[REQUIRED TASK]: Copy out every entry below word for word, leaving out the pictures.

Records of locating words and elements
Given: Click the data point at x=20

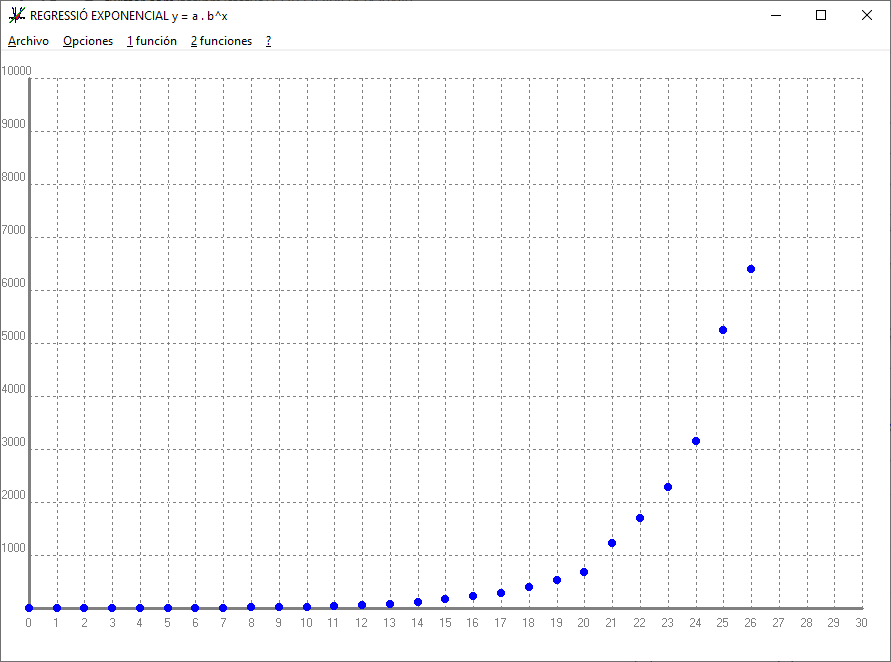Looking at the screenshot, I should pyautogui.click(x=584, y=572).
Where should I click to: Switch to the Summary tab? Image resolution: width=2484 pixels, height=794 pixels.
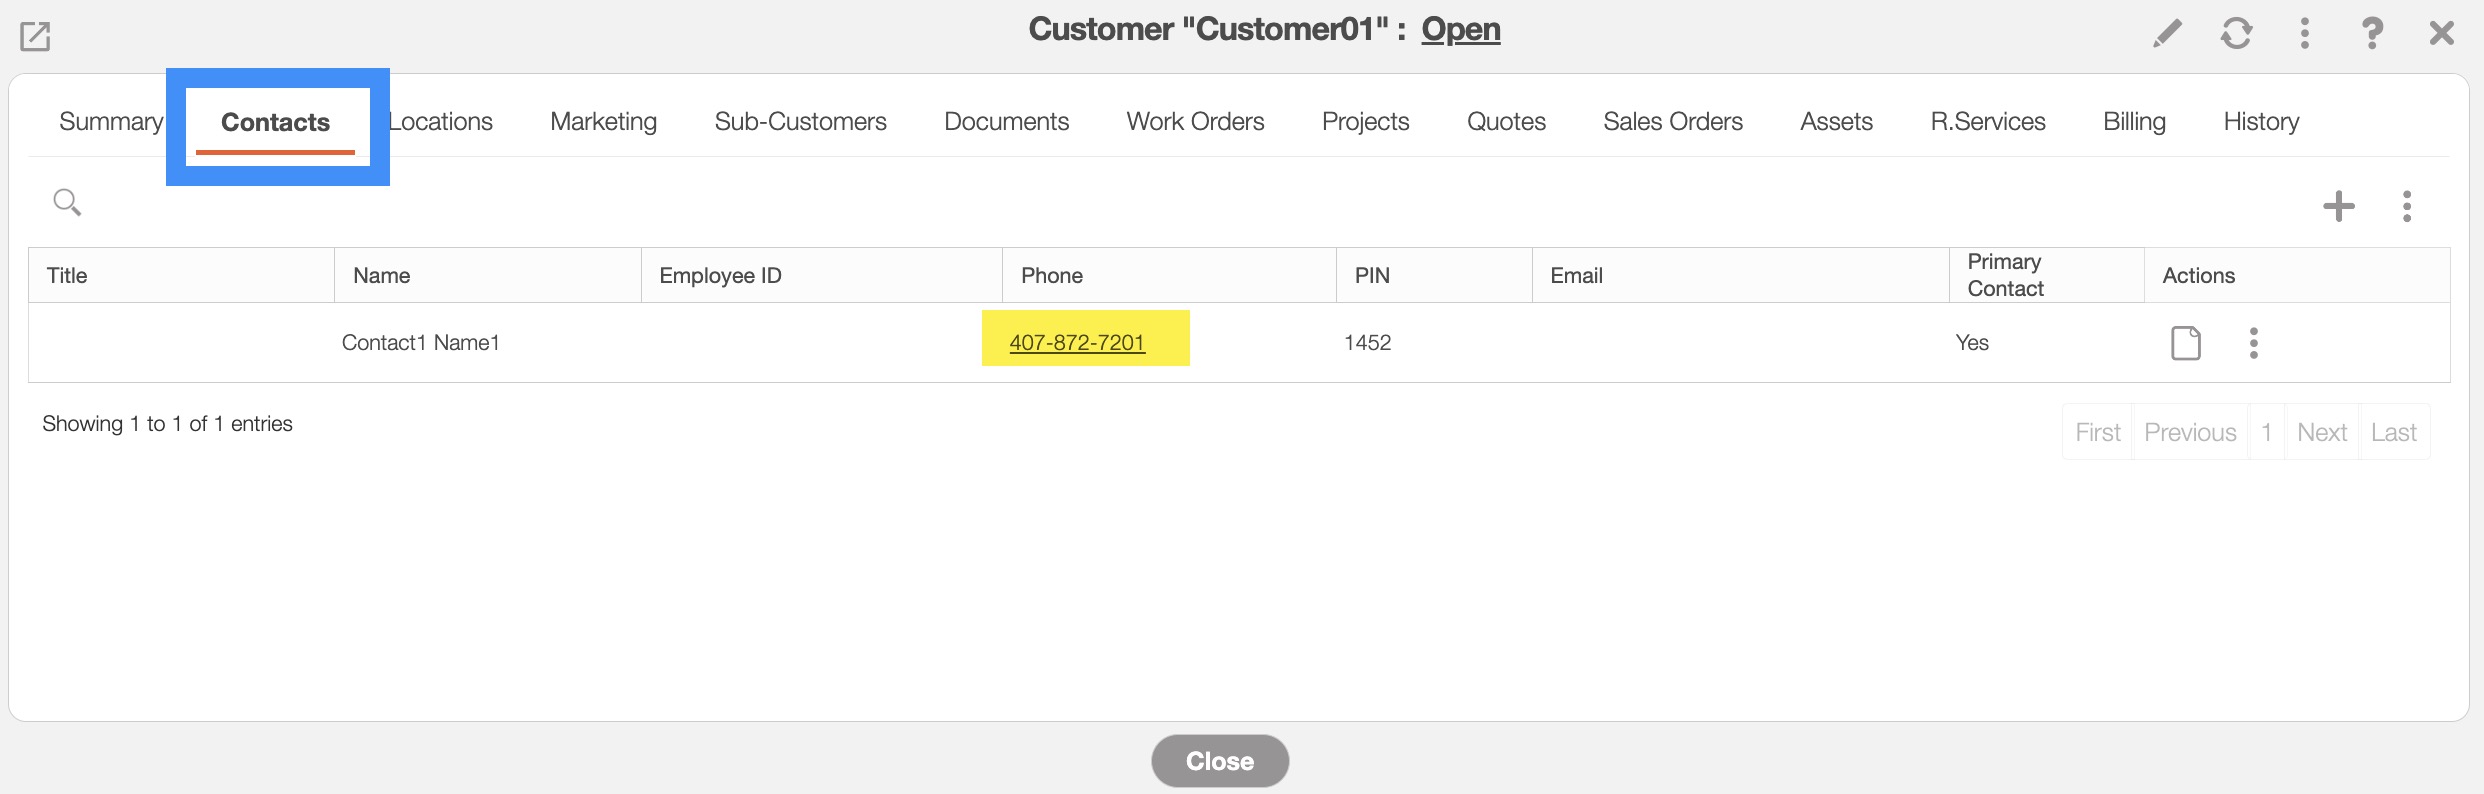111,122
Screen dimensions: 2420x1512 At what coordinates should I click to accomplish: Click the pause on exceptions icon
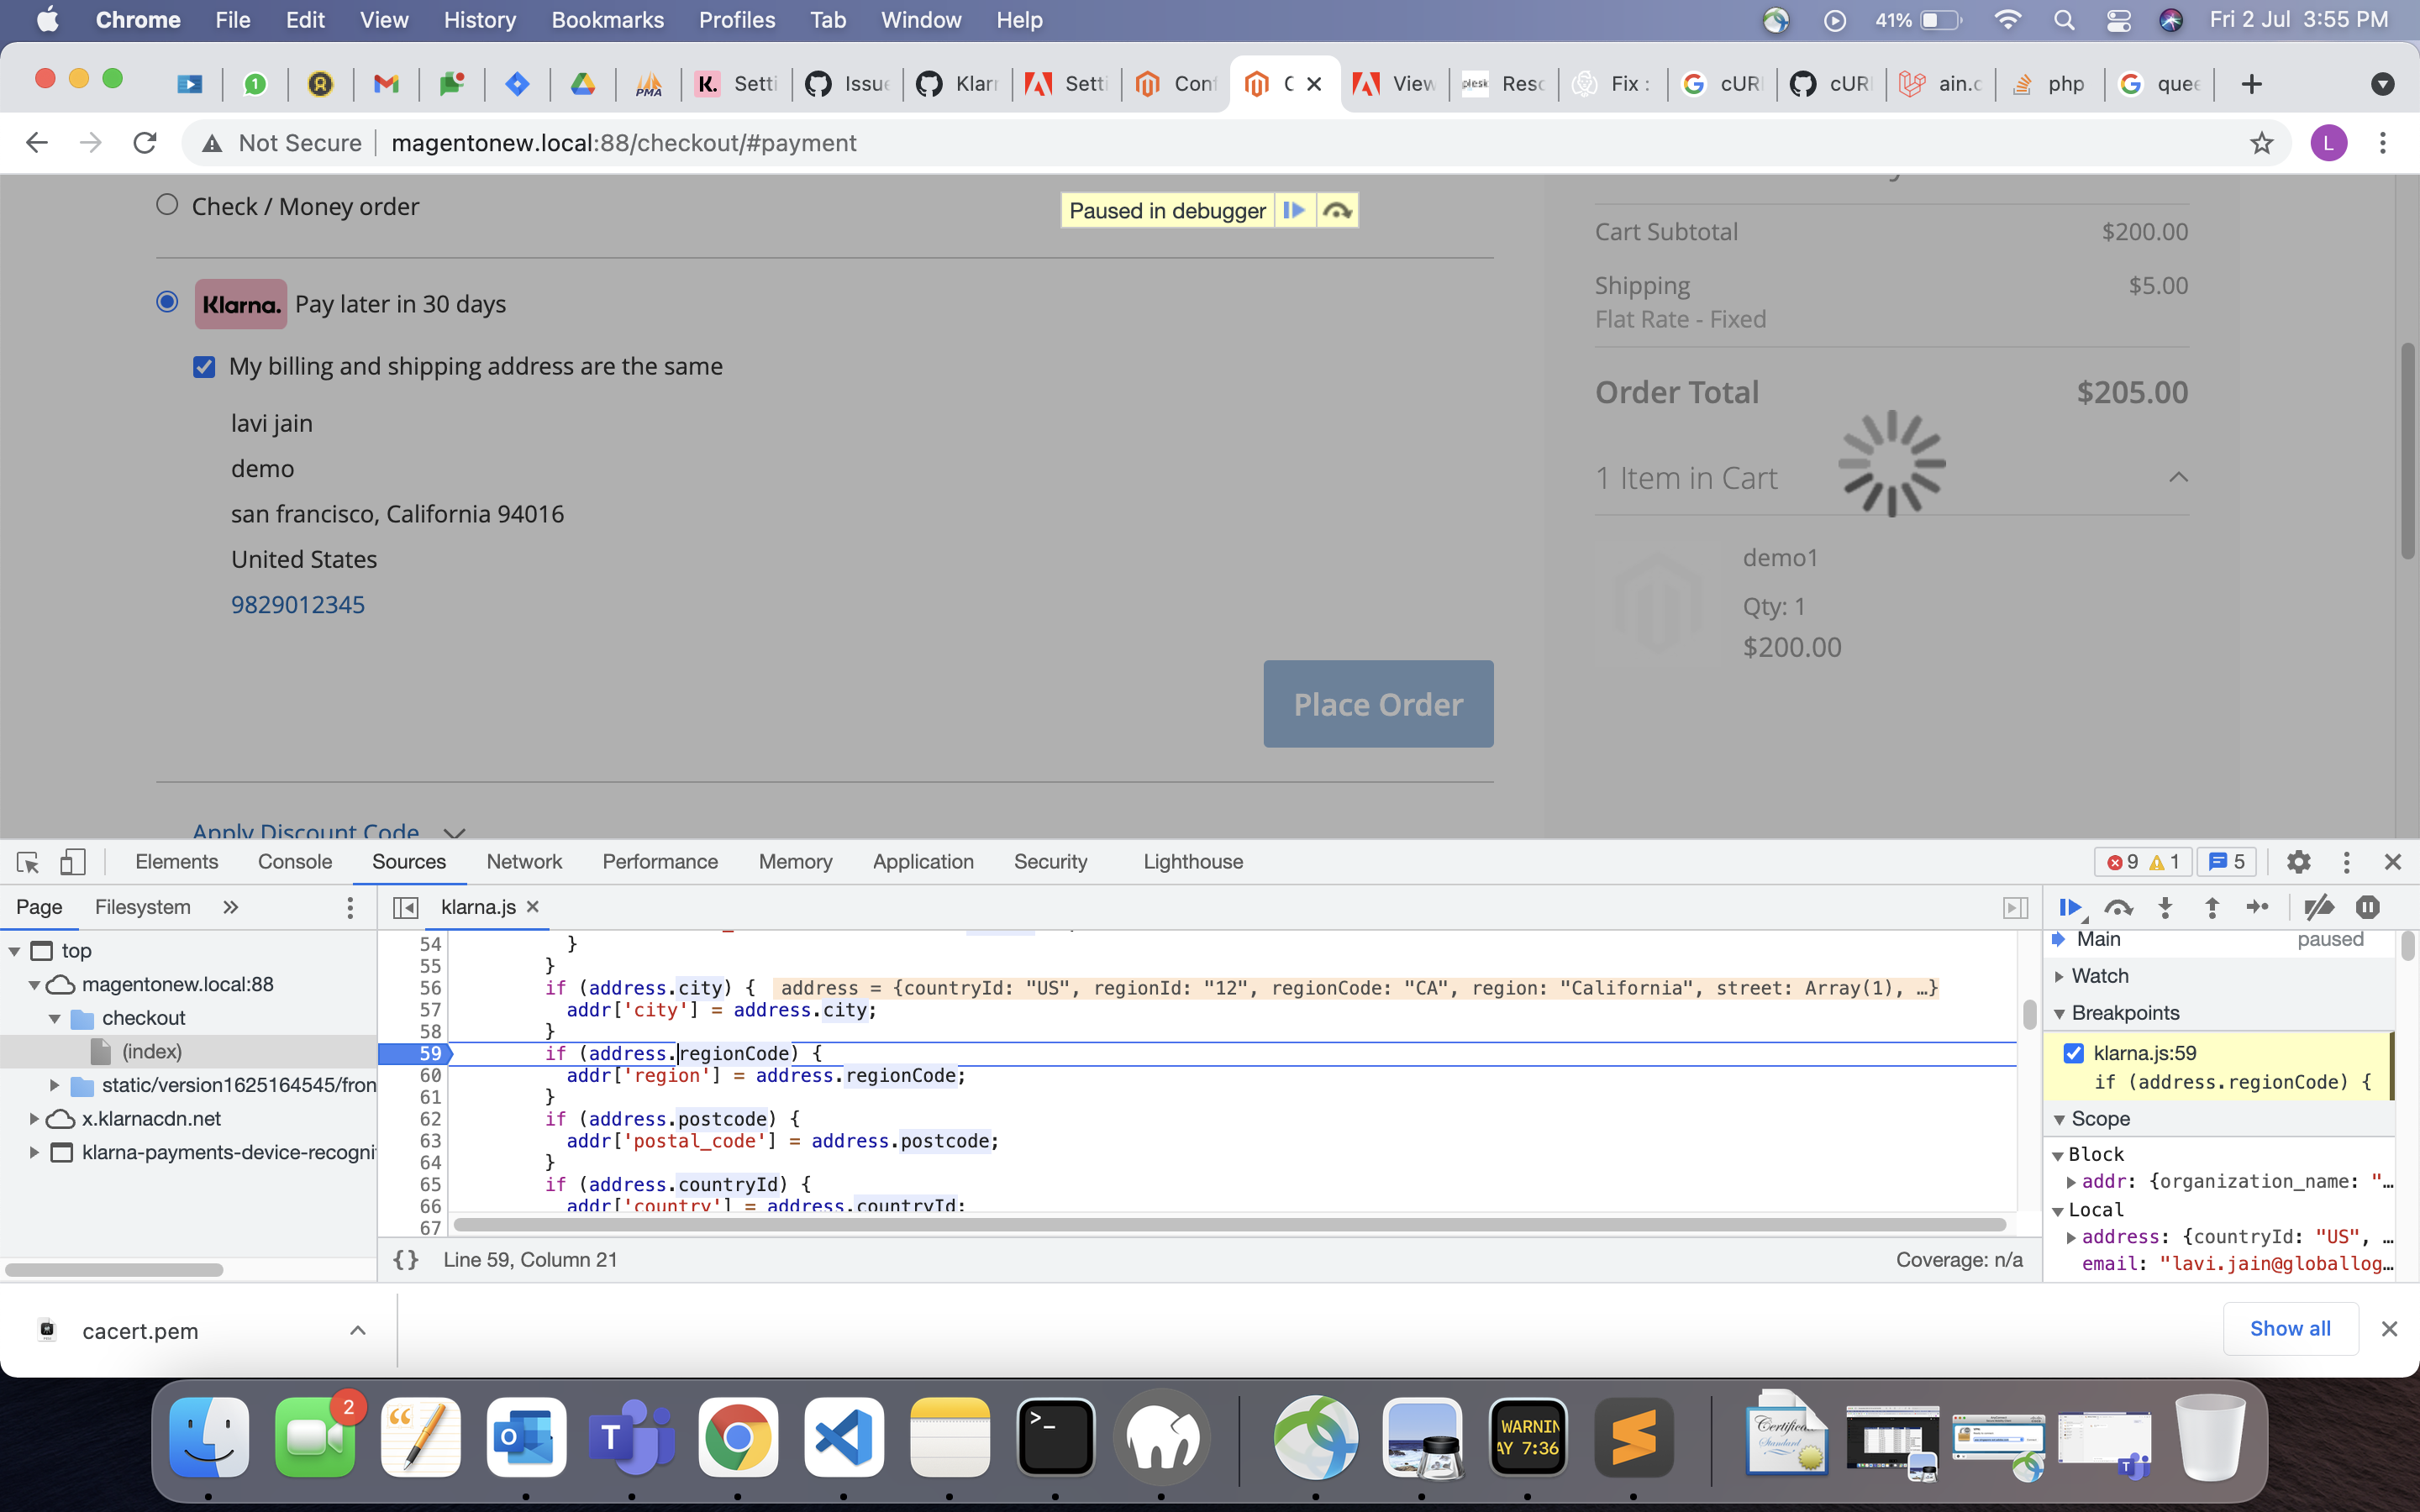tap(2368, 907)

[ANSWER TO THIS EXERCISE]:
Given: Click the data point at x=20

Looking at the screenshot, I should pyautogui.click(x=584, y=572).
Where should I click to: Switch to the Summary tab? Image resolution: width=2484 pixels, height=794 pixels.
111,122
Screen dimensions: 2420x1512 At what coordinates should I click to accomplish: Click the pause on exceptions icon
tap(2368, 907)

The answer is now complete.